Collected data entries:

====

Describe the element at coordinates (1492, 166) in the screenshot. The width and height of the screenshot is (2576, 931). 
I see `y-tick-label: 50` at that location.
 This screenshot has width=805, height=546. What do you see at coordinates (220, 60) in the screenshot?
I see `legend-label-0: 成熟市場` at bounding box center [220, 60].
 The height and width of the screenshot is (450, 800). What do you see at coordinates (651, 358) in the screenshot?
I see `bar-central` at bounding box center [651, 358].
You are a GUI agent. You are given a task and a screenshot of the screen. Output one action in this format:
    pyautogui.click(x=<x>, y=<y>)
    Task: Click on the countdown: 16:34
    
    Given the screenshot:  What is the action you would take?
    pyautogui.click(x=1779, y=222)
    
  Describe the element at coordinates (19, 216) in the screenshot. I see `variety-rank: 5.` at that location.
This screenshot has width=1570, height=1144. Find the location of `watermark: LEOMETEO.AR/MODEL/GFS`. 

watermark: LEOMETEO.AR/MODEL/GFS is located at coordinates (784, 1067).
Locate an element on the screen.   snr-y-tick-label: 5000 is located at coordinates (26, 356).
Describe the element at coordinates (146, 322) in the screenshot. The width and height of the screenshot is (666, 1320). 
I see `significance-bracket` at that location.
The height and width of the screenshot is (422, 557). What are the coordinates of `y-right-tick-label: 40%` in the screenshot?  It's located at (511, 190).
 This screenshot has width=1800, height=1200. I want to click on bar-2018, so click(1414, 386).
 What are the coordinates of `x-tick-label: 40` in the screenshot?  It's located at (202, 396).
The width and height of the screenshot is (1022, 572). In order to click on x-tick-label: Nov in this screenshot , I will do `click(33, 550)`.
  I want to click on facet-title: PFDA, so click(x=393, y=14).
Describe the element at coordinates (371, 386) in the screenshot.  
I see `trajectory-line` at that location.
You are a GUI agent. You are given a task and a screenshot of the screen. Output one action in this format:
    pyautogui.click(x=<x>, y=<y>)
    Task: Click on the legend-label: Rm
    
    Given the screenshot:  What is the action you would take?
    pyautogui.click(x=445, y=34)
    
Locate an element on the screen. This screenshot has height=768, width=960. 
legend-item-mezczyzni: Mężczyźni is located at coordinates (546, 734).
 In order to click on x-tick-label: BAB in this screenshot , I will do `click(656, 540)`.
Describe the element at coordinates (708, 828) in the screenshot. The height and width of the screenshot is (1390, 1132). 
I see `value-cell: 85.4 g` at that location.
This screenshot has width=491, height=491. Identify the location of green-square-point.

====

* _PROBLEM DESCRIPTION_: Pull out every line of the entries that contains the string "MODEL". Case matters.

* _ANSWER BOX_:
This screenshot has width=1570, height=1144. Find the location of `watermark: LEOMETEO.AR/MODEL/GFS`. 
watermark: LEOMETEO.AR/MODEL/GFS is located at coordinates (784, 1067).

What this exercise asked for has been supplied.